Zeichnung eines Chassepotgewehrs

Reichsgründung

Der Deutsch-Französische Krieg 1870/1871

Für die Deutschen war der Deutsch-Französische Krieg die Grundlage für den Nationalstaat. Für die Franzosen war die Niederlage eine Demütigung, die sie tief traf.

Von Martina Frietsch

Kriege verhelfen zu Machtzuwachs

Vor Beginn des Deutsch-Französischen Krieges standen sich mit Frankreich und Preußen zwei rivalisierende europäische Mächte gegenüber. Frankreich unter Napoleon III. fürchtete um seine Vormachtstellung in Europa und setzte außenpolitisch auf Prestigeprojekte: Das Zweite Kaiserreich vergrößerte sein Kolonialreich in Afrika und Hinterindien, führte Kriege auf der Krim und in Mexiko sowie in Italien.

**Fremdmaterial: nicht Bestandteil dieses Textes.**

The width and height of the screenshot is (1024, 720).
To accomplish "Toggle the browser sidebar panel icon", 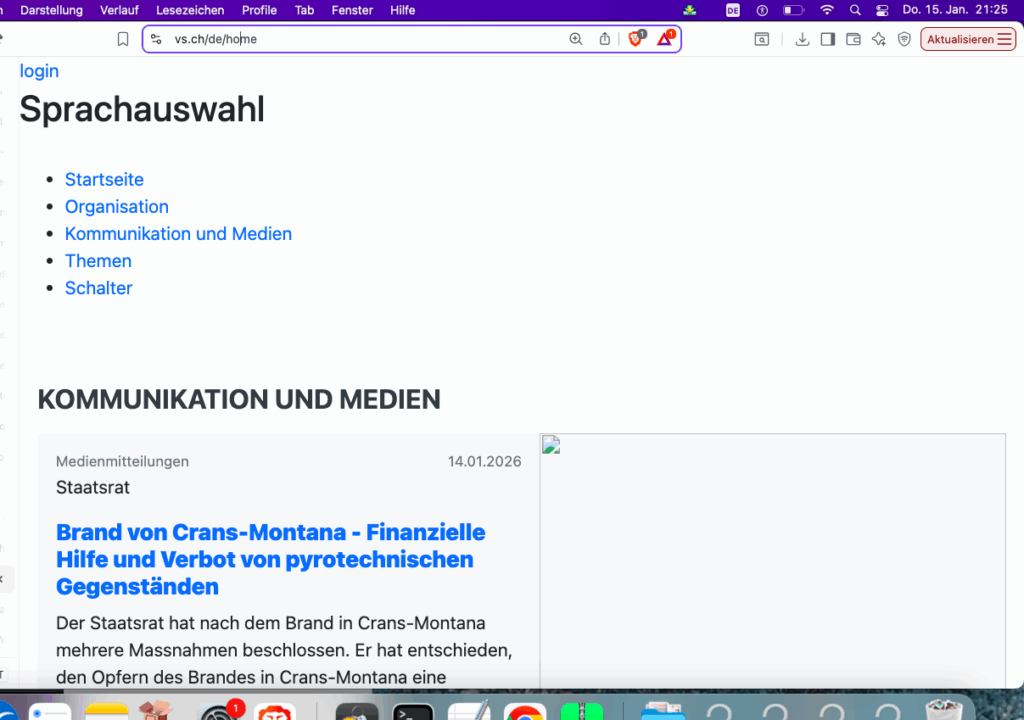I will tap(827, 39).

Preußen strebte unterdessen die Gründung des Nationalstaats an, wobei zwei Konflikte halfen: Es siegte im Deutsch-Dänischen Krieg 1864 – Schleswig und Holstein wurden preußisch und österreichisch. Doch schon zwei Jahre später endete der Streit um die schleswig-holsteinische Frage zwischen den Preußen und Österreich im Deutschen Krieg.

Preußen ging aus dem Krieg siegreich und gestärkt hervor und hatte damit seinen Rivalen Österreich auf dem Weg zur preußischen Hegemonie ausgebootet. Der Deutsche Bund, in dem die souveränen Fürstentümer und freien Städte und eben auch Österreich seit 1815 zusammengeschlossen waren, wurde aufgelöst.

Stattdessen entstand der Norddeutsche Bund unter Preußens Führung. Ihm gehörten alle deutschen Staaten nördlich der Mainlinie an – eine Machtballung, die Frankreich mit Sorge beobachtete.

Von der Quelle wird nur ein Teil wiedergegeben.